It’s no secret online travel Goliath Booking is in a fierce battle with Airbnb to win the minds, hearts, and pocketbooks of travelers around the globe.

Booking is now claiming to have more inventory than Airbnb in the “alternative accommodations” market: 5 million compared to 4.85 million. See the Skift article here.

Two travel portals are battling. So what?

Let’s bring it back to real estate.

Years ago in the early “Web 2.0 real estate portal race”, it was all about who can accumulate the most listings. 400,000 listings. 700,000 listings. 1 million listings. 2 million listings. etc.

You know what? No consumer cares which portal has the most listings. They care about what portal has the BEST listings in the AREA (city, neighborhood, region) they are moving to. If a portal has the most listings in the country, but only 40% of the listings in Ocean Park, WA — and Ocean Park is where I was looking to buy — well, that’s a useless portal to me as a buyer.

Same thing in travel. No consumer cares about more.

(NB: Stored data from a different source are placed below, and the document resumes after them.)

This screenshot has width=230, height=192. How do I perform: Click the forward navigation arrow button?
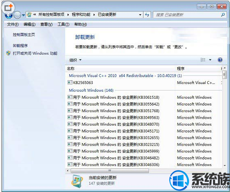[x=18, y=15]
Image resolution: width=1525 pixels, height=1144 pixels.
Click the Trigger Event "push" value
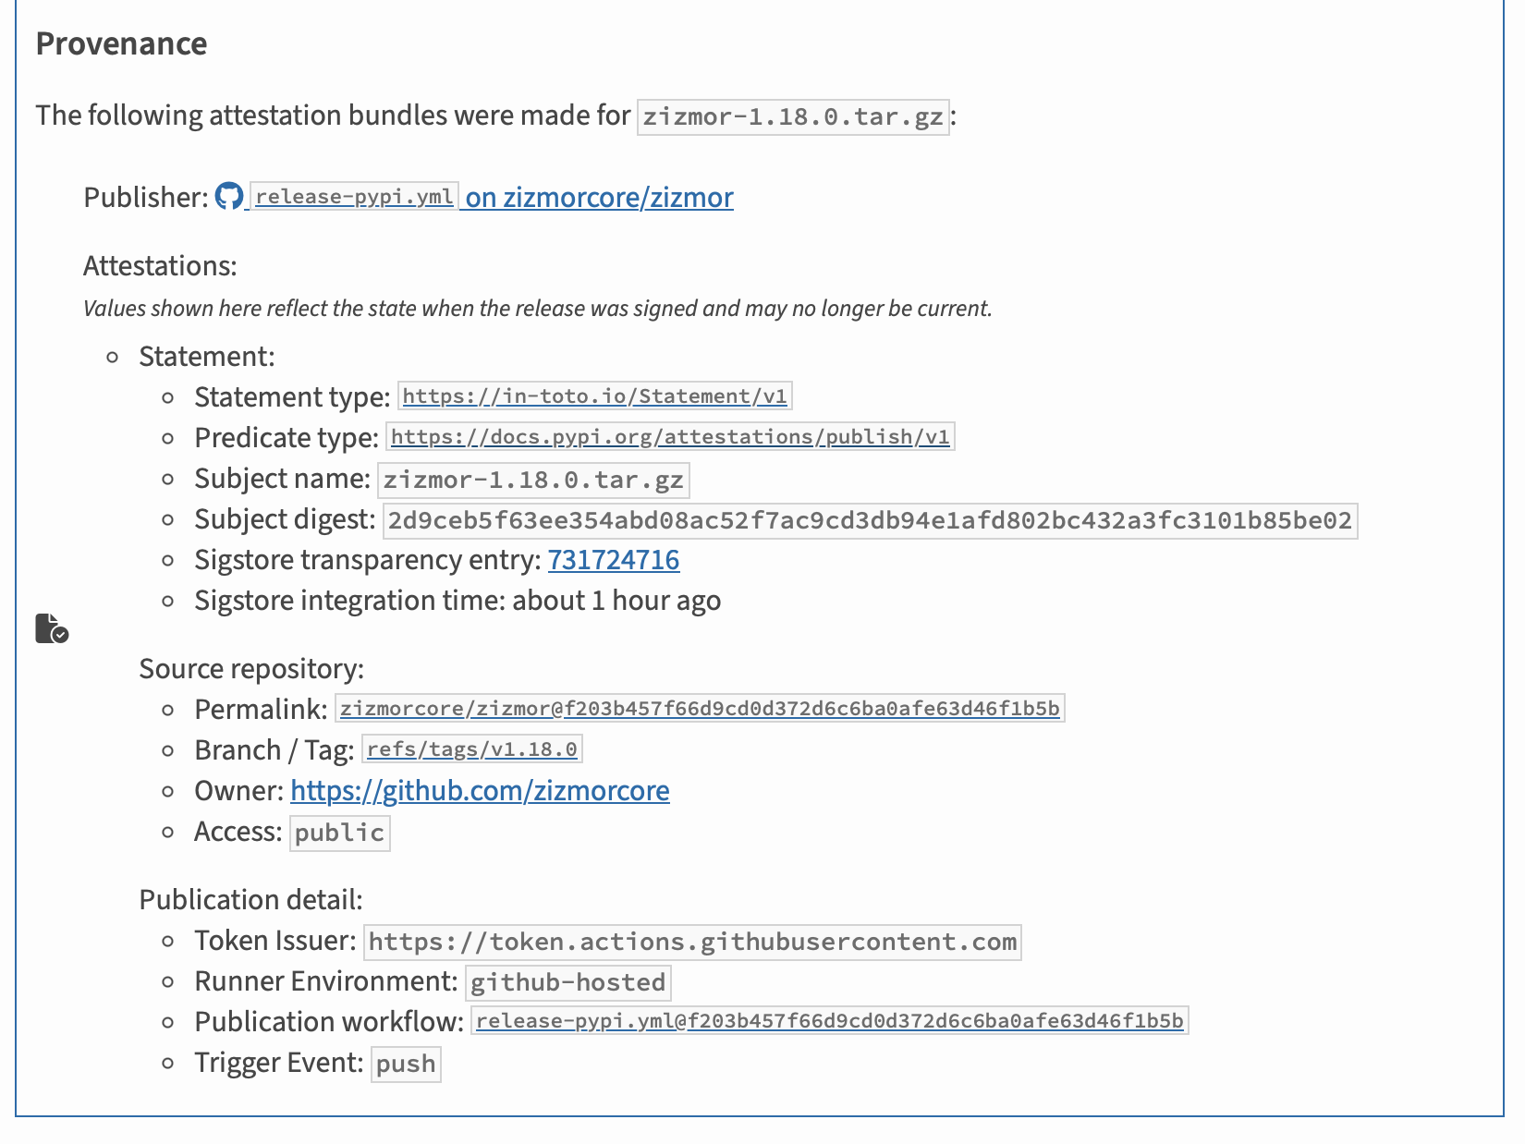(x=406, y=1064)
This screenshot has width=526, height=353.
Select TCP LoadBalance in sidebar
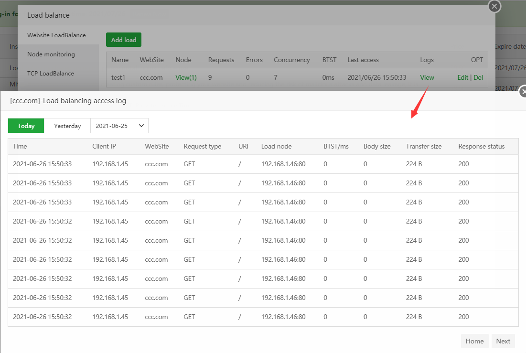coord(51,74)
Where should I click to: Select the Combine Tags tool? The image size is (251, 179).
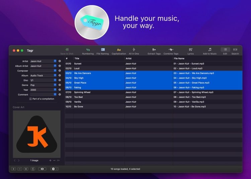(171, 51)
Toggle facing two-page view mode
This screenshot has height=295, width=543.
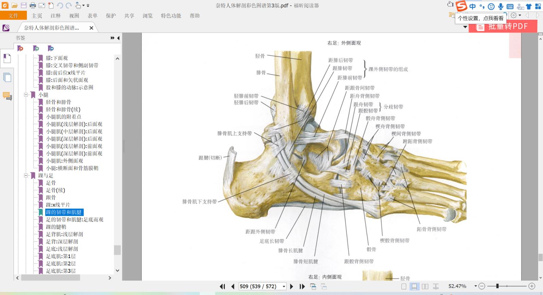click(425, 287)

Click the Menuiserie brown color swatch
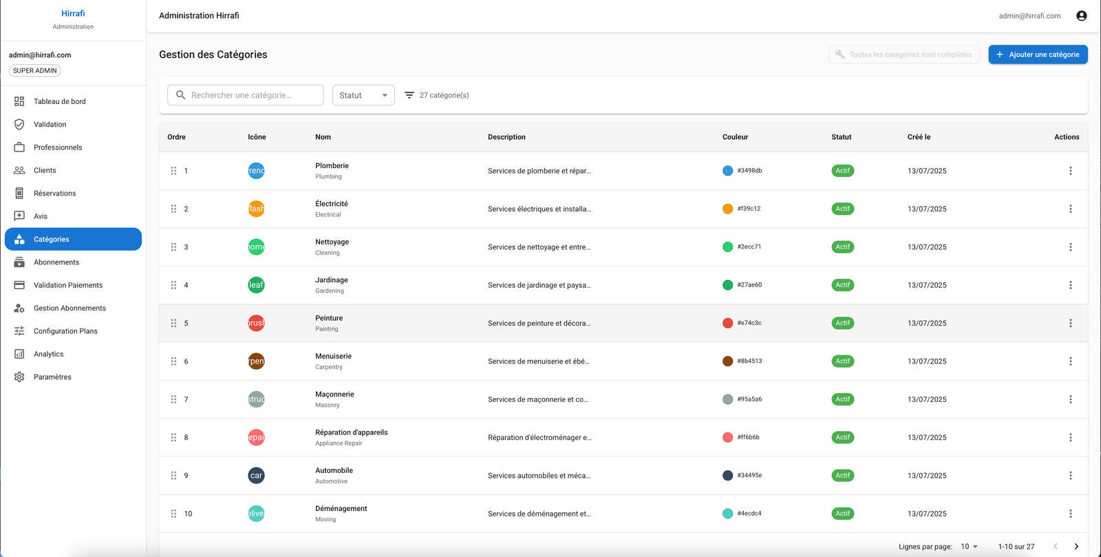click(x=727, y=361)
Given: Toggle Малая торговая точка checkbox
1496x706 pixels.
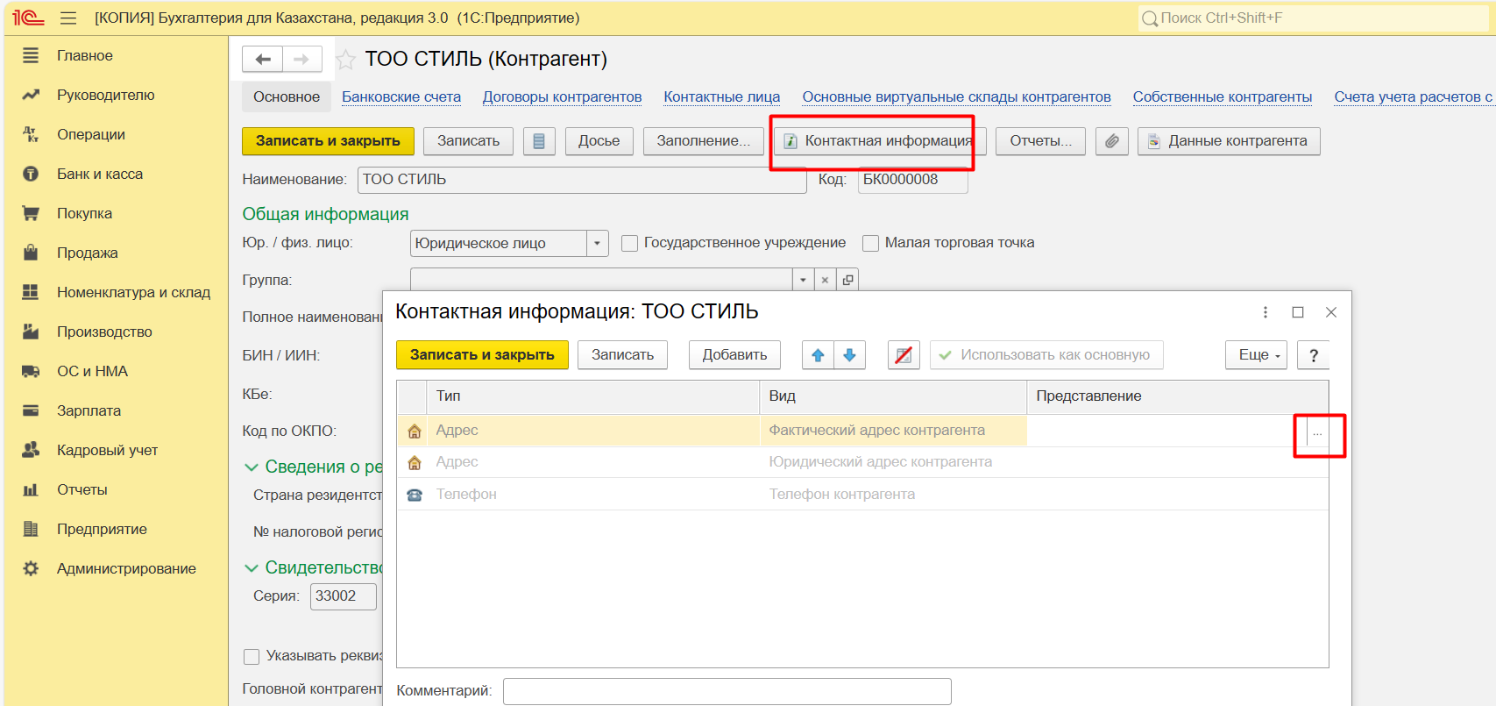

What I as a traveler want to know is:

  • Does portal A have comprehensive inventory in the city or region I’m looking to stay in, at the price point I’m looking at? (a portal with comprehensive budget listings in city X doesn’t mean they will be the best portal to use for luxury listings for that same area)
  • Are the places to stay on portal A cheaper than portal B? Does portal A give me a discount I can’t find elsewhere?
  • Can I find unique inventory?
  • Are the best listings available?
  • For the city and price point I’m searching — will I be missing out if I don’t search across 2-5 other portals (in addition to portal A)?

More, more, more is great. Until it’s not. I’d argue, in the online landscape we live in littered with endless noise/crap/clutter/content — more is actually less.

Curation is the future. Our brains don’t have the capacity to deal with sorting through more, any longer.